Records supplied Start Marker

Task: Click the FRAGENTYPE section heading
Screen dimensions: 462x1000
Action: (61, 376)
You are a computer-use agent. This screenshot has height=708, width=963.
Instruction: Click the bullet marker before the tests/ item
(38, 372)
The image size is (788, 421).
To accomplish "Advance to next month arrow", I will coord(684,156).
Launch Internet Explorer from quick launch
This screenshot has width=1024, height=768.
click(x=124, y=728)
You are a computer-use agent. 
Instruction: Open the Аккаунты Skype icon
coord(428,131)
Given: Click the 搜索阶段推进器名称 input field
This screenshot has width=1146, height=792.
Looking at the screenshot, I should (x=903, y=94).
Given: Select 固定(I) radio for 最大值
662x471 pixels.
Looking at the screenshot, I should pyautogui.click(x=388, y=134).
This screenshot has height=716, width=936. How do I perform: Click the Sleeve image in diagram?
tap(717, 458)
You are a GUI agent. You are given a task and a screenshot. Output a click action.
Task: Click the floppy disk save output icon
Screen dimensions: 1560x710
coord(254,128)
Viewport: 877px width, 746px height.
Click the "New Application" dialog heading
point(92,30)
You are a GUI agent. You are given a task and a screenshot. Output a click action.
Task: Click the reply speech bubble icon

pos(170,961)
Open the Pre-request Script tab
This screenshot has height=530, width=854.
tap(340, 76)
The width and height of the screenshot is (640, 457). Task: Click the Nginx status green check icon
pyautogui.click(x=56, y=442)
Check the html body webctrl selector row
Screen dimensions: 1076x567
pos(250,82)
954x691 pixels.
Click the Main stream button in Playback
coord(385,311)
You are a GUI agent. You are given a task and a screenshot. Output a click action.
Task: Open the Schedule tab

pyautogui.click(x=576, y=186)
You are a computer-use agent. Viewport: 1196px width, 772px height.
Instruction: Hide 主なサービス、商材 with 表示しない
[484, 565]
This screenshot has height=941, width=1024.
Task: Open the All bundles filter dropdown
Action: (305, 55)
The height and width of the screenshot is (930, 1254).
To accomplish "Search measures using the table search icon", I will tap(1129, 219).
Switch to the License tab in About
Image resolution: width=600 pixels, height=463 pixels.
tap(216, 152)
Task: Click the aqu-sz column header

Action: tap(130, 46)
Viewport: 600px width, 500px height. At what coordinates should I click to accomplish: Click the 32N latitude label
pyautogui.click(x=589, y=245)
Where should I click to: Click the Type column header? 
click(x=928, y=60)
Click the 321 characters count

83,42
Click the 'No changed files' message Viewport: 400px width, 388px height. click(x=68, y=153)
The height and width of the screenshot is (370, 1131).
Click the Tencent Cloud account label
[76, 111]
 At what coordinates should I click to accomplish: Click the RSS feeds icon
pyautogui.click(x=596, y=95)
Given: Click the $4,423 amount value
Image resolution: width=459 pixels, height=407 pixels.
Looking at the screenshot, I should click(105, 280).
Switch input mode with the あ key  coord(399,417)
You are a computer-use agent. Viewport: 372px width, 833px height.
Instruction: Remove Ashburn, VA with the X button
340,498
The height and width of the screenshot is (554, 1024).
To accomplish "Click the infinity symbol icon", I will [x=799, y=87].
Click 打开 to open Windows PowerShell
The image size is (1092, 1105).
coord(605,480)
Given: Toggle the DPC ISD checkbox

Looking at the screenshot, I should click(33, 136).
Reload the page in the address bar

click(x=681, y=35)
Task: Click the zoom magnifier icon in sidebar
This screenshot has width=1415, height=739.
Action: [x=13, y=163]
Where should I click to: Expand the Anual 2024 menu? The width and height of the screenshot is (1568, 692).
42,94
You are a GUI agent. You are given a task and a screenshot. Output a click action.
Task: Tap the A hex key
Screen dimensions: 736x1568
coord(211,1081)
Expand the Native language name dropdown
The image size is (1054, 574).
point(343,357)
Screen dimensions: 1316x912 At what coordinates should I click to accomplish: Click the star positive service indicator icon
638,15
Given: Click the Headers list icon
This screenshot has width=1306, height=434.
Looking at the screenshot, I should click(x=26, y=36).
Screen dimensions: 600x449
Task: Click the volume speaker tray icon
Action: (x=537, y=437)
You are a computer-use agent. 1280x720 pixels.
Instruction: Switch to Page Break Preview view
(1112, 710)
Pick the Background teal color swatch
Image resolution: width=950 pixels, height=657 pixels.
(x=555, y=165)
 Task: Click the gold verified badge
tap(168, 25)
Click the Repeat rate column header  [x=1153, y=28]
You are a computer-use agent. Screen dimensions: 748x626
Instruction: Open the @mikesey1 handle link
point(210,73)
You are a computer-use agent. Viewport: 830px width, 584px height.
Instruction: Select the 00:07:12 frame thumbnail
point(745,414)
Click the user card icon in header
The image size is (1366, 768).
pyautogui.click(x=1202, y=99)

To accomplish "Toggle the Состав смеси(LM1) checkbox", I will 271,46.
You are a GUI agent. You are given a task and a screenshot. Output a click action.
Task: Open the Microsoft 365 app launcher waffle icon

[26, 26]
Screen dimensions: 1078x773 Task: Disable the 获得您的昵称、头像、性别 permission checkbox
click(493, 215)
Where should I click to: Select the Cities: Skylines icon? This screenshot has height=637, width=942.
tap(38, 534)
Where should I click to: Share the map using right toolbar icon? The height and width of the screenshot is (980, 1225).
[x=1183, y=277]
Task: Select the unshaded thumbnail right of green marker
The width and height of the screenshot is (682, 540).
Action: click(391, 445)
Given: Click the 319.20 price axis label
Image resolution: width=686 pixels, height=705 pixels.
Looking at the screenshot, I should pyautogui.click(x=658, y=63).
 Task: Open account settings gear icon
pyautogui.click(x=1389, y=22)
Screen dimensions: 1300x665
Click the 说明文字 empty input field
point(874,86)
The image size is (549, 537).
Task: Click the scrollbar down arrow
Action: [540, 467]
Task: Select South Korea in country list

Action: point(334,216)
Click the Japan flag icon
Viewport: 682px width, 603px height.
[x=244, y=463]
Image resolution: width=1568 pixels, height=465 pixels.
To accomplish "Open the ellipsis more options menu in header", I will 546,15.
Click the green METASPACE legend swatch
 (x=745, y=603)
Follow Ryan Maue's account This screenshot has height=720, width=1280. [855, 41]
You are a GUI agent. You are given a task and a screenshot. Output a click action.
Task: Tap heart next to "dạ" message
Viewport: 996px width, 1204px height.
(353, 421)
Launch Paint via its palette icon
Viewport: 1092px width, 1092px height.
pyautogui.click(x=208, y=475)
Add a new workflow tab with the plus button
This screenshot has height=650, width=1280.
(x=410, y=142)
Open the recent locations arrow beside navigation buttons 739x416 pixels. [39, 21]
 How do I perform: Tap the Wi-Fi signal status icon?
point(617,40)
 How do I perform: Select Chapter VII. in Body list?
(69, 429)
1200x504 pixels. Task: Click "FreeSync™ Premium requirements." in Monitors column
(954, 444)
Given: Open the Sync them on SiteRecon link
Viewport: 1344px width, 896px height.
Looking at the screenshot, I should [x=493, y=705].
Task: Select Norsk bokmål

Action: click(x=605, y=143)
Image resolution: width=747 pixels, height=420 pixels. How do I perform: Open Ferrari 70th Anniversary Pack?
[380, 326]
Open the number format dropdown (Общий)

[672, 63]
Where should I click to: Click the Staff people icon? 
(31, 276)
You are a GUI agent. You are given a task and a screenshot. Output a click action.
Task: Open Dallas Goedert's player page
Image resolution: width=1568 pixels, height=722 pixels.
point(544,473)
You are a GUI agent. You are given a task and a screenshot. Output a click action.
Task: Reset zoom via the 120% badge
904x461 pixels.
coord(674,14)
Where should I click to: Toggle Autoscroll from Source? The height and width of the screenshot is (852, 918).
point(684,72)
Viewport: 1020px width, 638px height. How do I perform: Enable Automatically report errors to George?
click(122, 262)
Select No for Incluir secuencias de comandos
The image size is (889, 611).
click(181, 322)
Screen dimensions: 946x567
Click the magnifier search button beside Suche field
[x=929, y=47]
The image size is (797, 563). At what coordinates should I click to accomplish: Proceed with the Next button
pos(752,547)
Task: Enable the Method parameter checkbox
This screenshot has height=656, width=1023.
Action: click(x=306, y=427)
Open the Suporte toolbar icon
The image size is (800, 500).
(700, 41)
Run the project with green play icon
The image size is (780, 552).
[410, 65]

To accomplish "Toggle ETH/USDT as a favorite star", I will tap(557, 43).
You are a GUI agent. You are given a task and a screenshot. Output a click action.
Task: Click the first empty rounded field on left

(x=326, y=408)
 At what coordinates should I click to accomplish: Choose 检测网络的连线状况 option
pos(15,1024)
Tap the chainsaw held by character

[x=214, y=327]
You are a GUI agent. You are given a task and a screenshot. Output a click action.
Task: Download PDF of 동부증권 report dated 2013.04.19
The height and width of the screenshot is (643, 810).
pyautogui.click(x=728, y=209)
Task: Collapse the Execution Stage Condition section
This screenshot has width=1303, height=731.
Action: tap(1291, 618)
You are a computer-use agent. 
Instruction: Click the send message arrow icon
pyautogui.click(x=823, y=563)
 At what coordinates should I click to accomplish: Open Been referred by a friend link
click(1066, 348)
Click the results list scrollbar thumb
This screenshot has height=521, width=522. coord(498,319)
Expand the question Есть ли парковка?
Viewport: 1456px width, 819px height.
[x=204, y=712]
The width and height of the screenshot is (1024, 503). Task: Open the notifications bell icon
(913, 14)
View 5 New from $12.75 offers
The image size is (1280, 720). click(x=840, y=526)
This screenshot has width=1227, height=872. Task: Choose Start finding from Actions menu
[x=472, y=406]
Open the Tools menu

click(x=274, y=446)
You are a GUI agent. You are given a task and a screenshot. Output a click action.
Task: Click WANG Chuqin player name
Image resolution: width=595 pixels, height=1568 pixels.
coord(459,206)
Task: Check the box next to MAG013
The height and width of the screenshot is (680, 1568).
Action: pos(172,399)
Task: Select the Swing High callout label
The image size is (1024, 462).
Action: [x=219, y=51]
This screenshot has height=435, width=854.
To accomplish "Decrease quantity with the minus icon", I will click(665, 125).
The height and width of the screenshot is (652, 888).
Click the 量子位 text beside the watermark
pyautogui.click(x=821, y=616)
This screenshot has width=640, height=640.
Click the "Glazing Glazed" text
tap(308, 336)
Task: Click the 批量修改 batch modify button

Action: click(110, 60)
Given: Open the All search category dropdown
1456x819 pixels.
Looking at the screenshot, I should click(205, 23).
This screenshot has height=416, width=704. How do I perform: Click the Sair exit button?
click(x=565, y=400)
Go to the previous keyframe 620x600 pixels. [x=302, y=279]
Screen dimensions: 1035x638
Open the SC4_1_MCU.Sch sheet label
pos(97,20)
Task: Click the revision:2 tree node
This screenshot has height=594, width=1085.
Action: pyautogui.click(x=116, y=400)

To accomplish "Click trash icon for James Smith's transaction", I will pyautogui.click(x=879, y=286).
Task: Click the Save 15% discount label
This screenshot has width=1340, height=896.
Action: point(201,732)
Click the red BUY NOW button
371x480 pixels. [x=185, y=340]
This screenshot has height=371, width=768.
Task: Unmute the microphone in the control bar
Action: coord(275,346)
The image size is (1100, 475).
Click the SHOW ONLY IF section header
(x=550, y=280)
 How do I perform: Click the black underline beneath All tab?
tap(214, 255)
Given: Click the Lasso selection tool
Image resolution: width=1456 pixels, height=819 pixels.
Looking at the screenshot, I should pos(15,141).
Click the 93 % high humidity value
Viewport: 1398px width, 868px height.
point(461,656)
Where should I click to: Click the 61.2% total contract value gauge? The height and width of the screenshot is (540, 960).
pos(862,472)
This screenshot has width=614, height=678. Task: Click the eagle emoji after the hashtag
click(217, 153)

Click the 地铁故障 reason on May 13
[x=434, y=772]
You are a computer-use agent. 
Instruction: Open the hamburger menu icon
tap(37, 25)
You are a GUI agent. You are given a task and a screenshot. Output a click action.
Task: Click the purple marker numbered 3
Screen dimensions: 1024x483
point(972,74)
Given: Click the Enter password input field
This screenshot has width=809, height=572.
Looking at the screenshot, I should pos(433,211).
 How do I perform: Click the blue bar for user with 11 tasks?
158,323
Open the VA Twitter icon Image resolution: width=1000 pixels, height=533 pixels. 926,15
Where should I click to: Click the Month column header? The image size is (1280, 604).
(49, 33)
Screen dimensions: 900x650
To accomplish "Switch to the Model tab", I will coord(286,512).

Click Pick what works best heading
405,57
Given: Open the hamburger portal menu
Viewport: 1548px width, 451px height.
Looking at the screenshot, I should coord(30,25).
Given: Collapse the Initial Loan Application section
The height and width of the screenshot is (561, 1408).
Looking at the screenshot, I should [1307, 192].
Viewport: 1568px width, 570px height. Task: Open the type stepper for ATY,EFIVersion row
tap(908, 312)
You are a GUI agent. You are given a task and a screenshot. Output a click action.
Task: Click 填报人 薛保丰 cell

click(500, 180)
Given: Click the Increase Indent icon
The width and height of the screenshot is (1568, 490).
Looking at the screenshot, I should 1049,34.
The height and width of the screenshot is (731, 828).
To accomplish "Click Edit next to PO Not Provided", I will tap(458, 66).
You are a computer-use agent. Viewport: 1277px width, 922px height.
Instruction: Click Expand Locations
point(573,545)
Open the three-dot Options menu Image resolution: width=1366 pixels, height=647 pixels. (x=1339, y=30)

Records supplied End Marker

• Assigned task
Set down the lines above as they stand, starting with the first line and ending with the line that contains "The image size is (788, 421).".

• Written answer
Task: Click the FRAGENTYPE section heading
Screen dimensions: 462x1000
Action: (61, 376)
You are a computer-use agent. This screenshot has height=708, width=963.
Instruction: Click the bullet marker before the tests/ item
(38, 372)
The image size is (788, 421).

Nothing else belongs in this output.